**Assigned task**
Please return every record exactly as it appears.

Provided records section start

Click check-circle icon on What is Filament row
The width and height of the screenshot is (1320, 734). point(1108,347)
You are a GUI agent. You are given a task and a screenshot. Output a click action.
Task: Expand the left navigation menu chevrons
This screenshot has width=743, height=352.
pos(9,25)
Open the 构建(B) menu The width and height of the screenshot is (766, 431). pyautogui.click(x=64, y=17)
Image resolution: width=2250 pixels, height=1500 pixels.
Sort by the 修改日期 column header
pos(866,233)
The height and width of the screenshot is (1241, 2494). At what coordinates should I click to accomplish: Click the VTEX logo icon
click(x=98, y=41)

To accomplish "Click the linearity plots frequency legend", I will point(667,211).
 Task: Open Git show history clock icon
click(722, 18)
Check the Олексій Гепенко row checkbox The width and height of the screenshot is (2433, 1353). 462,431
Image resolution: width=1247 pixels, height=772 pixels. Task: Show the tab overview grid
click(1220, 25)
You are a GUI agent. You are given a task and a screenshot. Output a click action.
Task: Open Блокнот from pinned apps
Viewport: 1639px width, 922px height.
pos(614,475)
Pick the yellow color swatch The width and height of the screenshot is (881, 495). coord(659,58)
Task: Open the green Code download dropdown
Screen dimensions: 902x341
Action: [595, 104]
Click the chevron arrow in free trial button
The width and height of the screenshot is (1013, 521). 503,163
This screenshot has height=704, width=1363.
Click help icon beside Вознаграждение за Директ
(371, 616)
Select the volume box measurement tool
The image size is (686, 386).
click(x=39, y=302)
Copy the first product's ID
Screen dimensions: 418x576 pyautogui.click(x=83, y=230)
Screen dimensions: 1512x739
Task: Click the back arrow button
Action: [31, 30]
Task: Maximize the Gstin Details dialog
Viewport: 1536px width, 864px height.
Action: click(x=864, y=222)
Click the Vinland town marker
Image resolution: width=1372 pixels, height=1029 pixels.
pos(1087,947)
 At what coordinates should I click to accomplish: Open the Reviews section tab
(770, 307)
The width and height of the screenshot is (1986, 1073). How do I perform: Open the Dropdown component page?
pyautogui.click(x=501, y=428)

Provided records section end

**Answer below**
Click check-circle icon on What is Filament row
The width and height of the screenshot is (1320, 734). point(1108,347)
You are a GUI agent. You are given a task and a screenshot. Output a click action.
Task: Expand the left navigation menu chevrons
This screenshot has width=743, height=352.
pos(9,25)
Open the 构建(B) menu The width and height of the screenshot is (766, 431). pyautogui.click(x=64, y=17)
Image resolution: width=2250 pixels, height=1500 pixels.
Sort by the 修改日期 column header
pos(866,233)
The height and width of the screenshot is (1241, 2494). At what coordinates should I click to accomplish: Click the VTEX logo icon
click(x=98, y=41)

To accomplish "Click the linearity plots frequency legend", I will point(667,211).
 Task: Open Git show history clock icon
click(722, 18)
Check the Олексій Гепенко row checkbox The width and height of the screenshot is (2433, 1353). 462,431
Image resolution: width=1247 pixels, height=772 pixels. Task: Show the tab overview grid
click(1220, 25)
You are a GUI agent. You are given a task and a screenshot. Output a click action.
Task: Open Блокнот from pinned apps
Viewport: 1639px width, 922px height.
pos(614,475)
Pick the yellow color swatch The width and height of the screenshot is (881, 495). coord(659,58)
Task: Open the green Code download dropdown
Screen dimensions: 902x341
Action: [595, 104]
Click the chevron arrow in free trial button
The width and height of the screenshot is (1013, 521). 503,163
This screenshot has height=704, width=1363.
Click help icon beside Вознаграждение за Директ
(371, 616)
Select the volume box measurement tool
The image size is (686, 386).
click(x=39, y=302)
Copy the first product's ID
Screen dimensions: 418x576 pyautogui.click(x=83, y=230)
Screen dimensions: 1512x739
Task: Click the back arrow button
Action: [31, 30]
Task: Maximize the Gstin Details dialog
Viewport: 1536px width, 864px height.
Action: click(x=864, y=222)
Click the Vinland town marker
Image resolution: width=1372 pixels, height=1029 pixels.
pos(1087,947)
 At what coordinates should I click to accomplish: Open the Reviews section tab
(770, 307)
The width and height of the screenshot is (1986, 1073). How do I perform: Open the Dropdown component page?
pyautogui.click(x=501, y=428)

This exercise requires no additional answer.